- _Target pointing data_
┌────────

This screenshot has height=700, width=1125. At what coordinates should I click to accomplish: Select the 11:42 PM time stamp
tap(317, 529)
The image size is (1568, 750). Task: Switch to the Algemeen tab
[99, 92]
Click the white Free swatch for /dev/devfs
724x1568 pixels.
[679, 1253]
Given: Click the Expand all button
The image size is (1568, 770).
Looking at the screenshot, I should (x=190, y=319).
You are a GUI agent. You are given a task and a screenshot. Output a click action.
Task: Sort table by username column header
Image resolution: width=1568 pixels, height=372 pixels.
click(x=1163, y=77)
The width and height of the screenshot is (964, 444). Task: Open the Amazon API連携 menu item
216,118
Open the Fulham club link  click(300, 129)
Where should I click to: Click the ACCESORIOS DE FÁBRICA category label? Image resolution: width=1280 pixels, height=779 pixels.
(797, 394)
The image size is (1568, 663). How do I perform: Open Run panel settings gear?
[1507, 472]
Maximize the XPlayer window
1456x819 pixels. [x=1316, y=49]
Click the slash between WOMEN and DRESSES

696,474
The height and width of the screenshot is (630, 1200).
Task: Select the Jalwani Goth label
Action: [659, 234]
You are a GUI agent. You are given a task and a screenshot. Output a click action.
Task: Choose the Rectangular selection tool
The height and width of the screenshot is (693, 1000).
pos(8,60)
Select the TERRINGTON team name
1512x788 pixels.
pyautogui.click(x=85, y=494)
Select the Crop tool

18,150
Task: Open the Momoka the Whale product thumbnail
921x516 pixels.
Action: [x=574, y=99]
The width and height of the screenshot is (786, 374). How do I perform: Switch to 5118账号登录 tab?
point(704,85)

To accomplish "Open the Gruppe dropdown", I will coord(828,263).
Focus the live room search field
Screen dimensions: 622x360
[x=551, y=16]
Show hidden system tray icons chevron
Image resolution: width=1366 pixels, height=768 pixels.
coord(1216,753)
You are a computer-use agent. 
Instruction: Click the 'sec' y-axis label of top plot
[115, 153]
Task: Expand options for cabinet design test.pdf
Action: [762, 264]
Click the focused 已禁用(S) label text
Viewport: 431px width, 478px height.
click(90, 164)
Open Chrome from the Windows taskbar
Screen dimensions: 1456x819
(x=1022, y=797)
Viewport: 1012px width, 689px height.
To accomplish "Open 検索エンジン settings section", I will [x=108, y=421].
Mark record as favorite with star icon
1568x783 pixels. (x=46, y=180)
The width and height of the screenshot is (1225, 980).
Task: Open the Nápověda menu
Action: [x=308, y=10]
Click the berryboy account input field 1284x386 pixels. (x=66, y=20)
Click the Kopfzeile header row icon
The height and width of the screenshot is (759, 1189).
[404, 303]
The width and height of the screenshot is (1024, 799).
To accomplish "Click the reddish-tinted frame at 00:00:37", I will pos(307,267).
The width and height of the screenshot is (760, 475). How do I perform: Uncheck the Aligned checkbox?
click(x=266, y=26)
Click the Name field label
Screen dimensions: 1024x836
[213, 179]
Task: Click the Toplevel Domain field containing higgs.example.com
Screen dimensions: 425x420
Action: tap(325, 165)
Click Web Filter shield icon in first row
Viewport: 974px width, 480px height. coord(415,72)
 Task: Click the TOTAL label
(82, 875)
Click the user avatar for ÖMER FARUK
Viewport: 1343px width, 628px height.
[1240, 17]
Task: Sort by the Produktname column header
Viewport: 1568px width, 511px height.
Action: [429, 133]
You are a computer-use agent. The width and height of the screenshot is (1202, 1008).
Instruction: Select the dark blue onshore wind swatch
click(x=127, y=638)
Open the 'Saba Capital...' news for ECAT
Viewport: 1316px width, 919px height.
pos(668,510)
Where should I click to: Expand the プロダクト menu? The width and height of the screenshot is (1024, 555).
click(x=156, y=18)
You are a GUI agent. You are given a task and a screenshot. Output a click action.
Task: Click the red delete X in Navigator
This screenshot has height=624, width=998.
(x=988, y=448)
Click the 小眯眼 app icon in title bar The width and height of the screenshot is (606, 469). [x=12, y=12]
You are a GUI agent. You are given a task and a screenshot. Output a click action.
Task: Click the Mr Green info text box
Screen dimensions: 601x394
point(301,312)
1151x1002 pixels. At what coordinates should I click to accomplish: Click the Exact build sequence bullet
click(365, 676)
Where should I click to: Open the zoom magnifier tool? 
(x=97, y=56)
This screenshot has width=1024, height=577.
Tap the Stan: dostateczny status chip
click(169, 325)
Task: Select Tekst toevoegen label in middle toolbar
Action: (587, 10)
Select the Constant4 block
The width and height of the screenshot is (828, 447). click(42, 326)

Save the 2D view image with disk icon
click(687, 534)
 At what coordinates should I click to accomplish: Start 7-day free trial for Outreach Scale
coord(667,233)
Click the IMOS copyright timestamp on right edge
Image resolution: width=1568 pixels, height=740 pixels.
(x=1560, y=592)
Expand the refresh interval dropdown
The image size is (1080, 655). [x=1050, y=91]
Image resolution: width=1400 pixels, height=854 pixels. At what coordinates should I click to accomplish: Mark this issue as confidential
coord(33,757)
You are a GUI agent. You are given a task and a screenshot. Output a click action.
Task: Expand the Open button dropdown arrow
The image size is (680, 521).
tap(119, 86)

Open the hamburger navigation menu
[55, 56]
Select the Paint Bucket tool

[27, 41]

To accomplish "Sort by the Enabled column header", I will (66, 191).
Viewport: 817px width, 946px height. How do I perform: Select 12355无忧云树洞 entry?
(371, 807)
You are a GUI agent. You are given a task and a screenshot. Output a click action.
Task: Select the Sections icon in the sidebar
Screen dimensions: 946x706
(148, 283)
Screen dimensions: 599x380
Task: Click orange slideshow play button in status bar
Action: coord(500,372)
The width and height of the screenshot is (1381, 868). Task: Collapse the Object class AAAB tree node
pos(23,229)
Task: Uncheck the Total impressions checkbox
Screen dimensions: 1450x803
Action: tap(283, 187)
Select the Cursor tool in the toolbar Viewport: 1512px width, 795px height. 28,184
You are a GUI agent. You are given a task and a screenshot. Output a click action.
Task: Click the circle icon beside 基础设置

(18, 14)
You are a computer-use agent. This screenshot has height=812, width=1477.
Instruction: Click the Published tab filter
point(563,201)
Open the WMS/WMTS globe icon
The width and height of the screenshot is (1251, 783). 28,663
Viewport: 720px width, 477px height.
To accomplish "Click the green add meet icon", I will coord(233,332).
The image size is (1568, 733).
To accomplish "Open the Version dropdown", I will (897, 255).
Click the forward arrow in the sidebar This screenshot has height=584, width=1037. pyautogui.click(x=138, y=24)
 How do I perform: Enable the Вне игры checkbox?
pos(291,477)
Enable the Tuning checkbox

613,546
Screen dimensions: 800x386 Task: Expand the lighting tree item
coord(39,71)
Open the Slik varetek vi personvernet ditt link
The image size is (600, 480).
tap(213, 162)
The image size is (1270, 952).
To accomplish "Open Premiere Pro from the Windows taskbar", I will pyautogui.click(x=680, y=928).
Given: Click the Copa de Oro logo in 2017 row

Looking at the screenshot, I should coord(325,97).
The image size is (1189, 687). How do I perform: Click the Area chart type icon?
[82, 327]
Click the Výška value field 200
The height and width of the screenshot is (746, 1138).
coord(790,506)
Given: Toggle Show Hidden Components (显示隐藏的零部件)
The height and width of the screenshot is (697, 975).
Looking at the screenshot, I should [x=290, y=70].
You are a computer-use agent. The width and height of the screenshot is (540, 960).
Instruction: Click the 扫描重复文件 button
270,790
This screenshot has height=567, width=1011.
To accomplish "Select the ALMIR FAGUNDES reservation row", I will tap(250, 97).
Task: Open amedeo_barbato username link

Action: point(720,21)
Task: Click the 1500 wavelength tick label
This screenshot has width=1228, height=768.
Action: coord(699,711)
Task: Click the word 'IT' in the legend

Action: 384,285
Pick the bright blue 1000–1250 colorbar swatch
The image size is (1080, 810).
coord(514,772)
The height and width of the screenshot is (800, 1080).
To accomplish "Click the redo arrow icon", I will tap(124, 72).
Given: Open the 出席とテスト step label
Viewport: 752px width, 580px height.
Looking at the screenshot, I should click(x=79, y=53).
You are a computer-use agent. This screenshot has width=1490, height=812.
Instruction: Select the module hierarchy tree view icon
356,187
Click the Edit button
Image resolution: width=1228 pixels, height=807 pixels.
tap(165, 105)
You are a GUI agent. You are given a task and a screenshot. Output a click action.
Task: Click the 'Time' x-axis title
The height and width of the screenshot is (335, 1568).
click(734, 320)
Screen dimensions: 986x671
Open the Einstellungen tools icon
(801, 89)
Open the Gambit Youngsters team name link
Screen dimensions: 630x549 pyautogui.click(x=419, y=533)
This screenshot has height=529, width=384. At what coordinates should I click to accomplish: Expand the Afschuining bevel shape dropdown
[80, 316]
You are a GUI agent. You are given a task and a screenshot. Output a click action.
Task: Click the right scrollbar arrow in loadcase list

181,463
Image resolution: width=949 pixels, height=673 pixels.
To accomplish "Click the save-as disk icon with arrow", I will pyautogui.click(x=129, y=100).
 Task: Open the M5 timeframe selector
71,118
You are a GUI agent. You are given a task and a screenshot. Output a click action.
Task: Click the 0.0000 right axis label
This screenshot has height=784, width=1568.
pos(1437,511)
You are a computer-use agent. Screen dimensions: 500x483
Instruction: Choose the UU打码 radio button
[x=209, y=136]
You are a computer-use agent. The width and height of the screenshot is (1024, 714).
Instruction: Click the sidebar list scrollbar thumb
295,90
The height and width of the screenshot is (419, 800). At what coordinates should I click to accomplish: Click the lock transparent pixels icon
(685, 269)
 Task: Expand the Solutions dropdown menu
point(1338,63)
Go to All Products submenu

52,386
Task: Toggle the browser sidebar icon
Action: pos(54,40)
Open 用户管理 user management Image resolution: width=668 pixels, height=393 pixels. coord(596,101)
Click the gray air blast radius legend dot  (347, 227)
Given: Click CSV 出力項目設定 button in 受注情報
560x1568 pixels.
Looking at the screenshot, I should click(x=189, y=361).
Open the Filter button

└────────

- _Description of the task_
Please reproduce the items word for word, starting at the line that contains "is (1024, 714)." and stopping after the final item.

- _Completed task_
You are a computer-use agent. The width and height of the screenshot is (1024, 714).
Instruction: Click the sidebar list scrollbar thumb
295,90
The height and width of the screenshot is (419, 800). At what coordinates should I click to accomplish: Click the lock transparent pixels icon
(685, 269)
 Task: Expand the Solutions dropdown menu
point(1338,63)
Go to All Products submenu

52,386
Task: Toggle the browser sidebar icon
Action: pos(54,40)
Open 用户管理 user management Image resolution: width=668 pixels, height=393 pixels. coord(596,101)
Click the gray air blast radius legend dot  (347, 227)
Given: Click CSV 出力項目設定 button in 受注情報
560x1568 pixels.
Looking at the screenshot, I should click(x=189, y=361).
Open the Filter button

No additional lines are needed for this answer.